■ **WHAT THE TASK ASKS**:
Quote the Nunavut infrastructure report text word for word, everything from "A new study" down to "rest of Canada.".
--- TEXT BLOCK ---
A new report measures the infrastructure gap between Nunavut and the rest of Canada
“The gap is a barrier to our potential, and closing it is a necessary task of reconciliation.”
Nunavut has the highest rate of overcrowded housing in Canada, the slowest internet speeds and the poorest access to local health-care services in the country.
Sound familiar?
A new study confirms what most Nunavummiut already know and live: that infrastructure across the territory lags well behind that in the rest of Canada.
Nunavut’s Infrastructure Gap, a report prepared by Nunavut Tunngavik Inc. and released last week, aims to quantify those disparities, highlighting the adverse impacts on Nunavut Inuit and calling on the federal government for investment and action.
“Nunavut Inuit are not asking for special treatment,” said NTI President Aluki Kotierk in an Oct. 21 news release. “We are asking for the same level of infrastructure and services that other Canadians expect across the country.
“The size of this gap isn’t a surprise to Nunavut Inuit: we live it every day,” she said. “The gap is a barrier to our potential, and closing it is a necessary task of reconciliation.”
The report was able to quantify that gap for priority areas, including health-care services, housing, transportation and communications. The report drew on existing data and interviews with policy-makers and stakeholders to determine the following:
- Only 14 percent of Nunavut residents have access to a regular health-care provider, compared to 85 percent of Canadians. About half of the children born to Nunavut Inuit have to be born outside the territory, while most major treatments must be done in southern hospitals.
--- MATERIAL PROVIDED ---
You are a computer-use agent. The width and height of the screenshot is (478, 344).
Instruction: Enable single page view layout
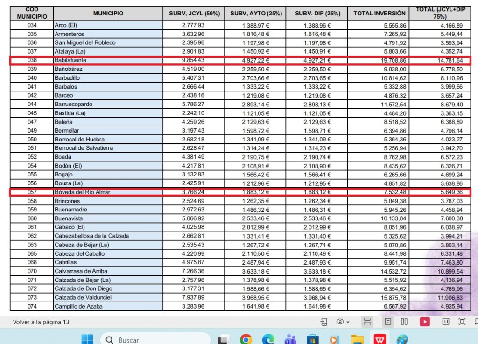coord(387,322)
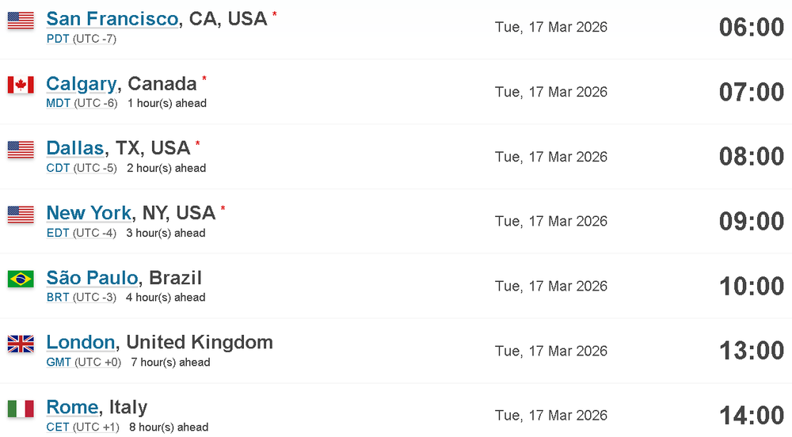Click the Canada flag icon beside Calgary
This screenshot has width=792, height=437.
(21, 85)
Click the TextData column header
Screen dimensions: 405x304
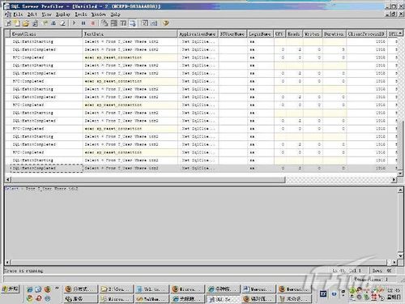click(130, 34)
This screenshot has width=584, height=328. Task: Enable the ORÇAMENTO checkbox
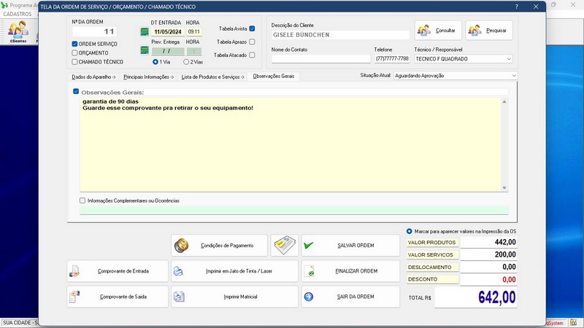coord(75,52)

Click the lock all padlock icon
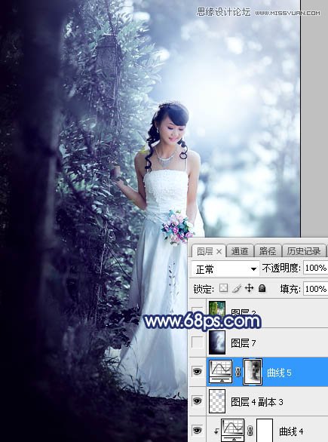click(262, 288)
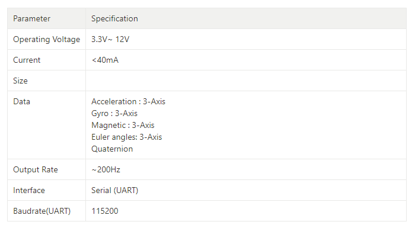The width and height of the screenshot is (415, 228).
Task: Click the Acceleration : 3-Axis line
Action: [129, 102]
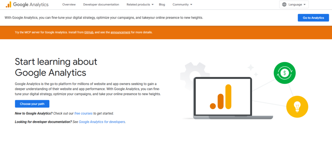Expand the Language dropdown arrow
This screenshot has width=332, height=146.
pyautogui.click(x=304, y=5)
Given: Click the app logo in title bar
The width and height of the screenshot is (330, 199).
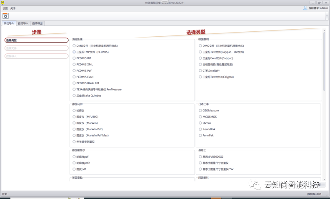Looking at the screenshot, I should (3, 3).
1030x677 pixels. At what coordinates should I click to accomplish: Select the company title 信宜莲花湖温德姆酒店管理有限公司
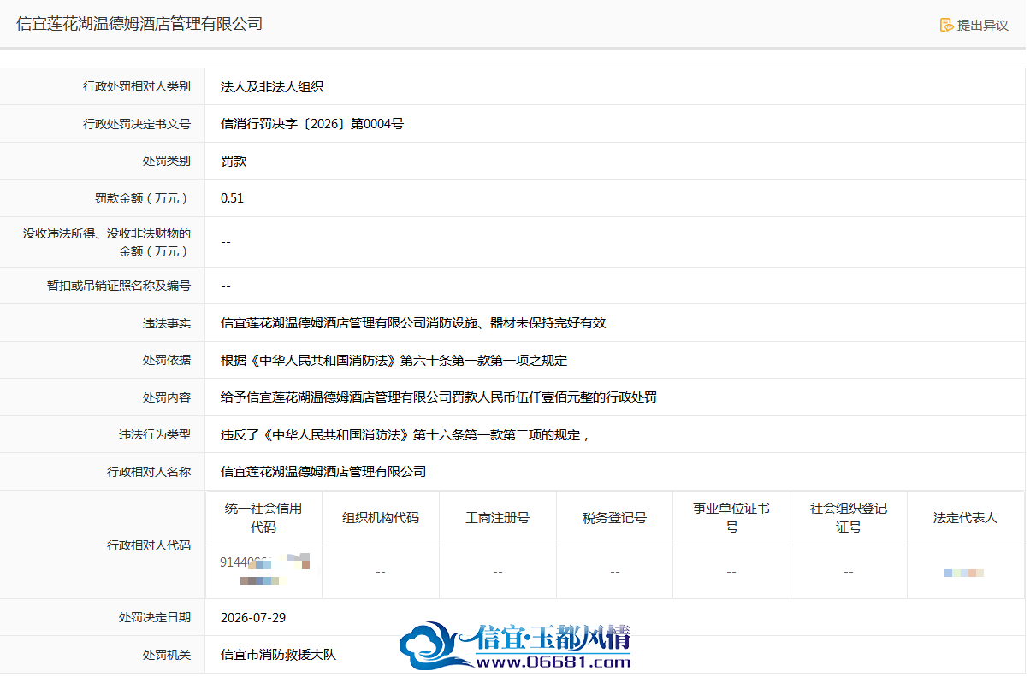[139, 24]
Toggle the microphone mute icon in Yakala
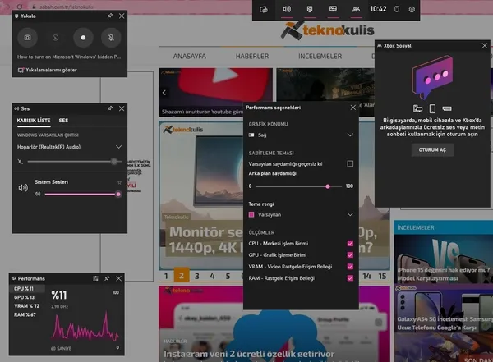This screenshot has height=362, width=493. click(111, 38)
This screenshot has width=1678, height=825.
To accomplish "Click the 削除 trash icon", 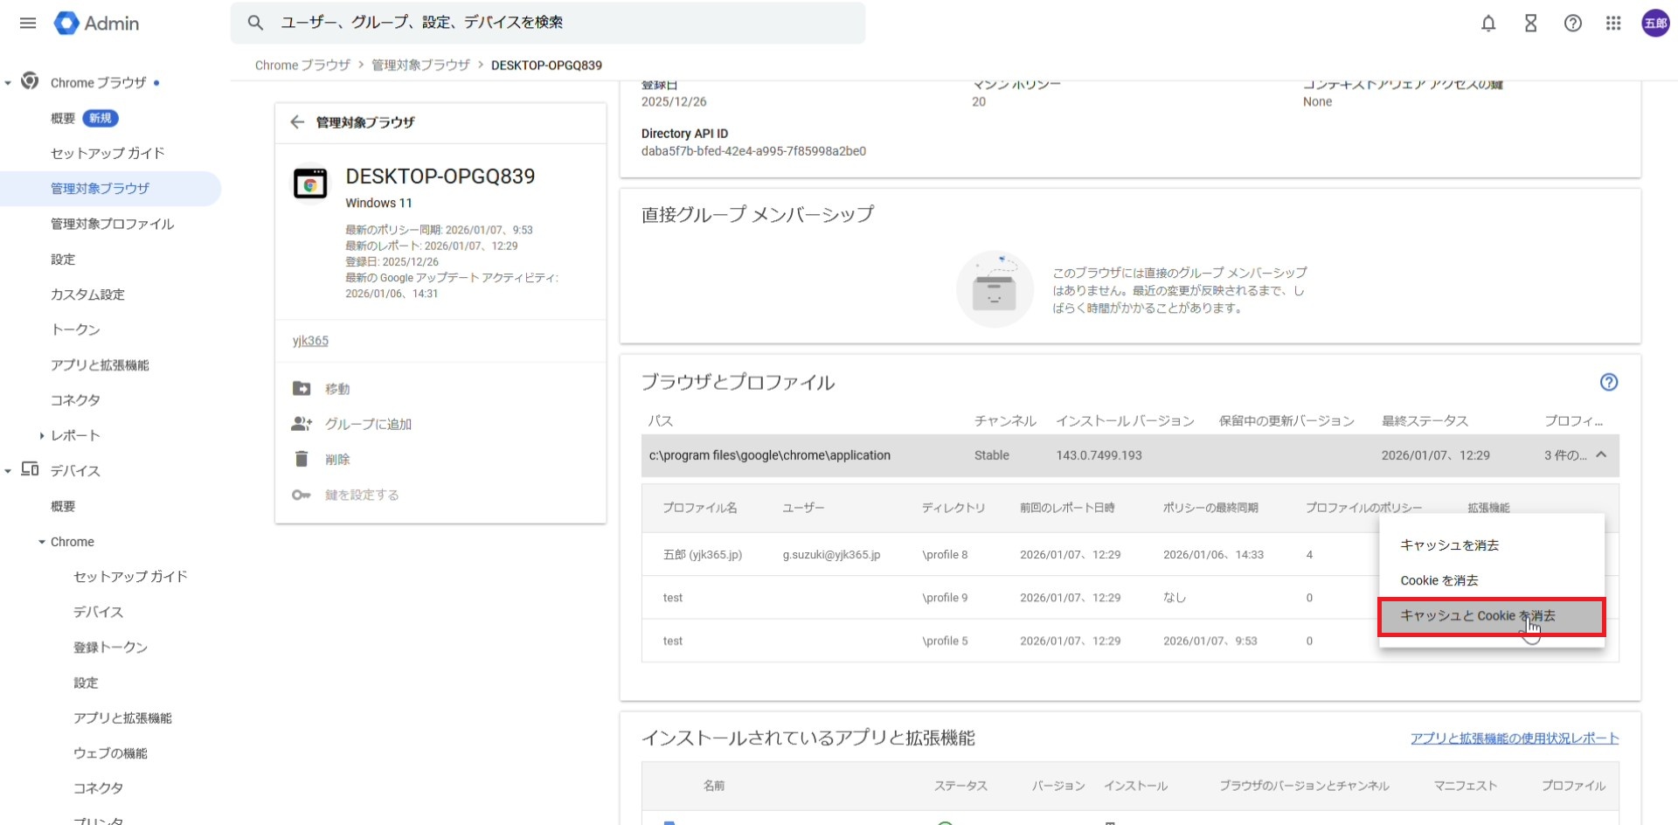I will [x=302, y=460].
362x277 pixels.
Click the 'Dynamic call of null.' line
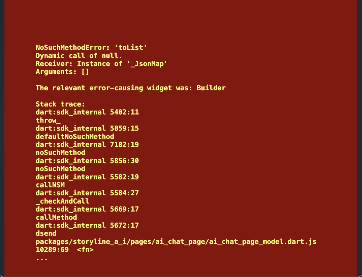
---
■ **SOLUTION**:
A new study confirms what most Nunavummiut already know and live: that infrastructure across the territory lags well behind that in the rest of Canada.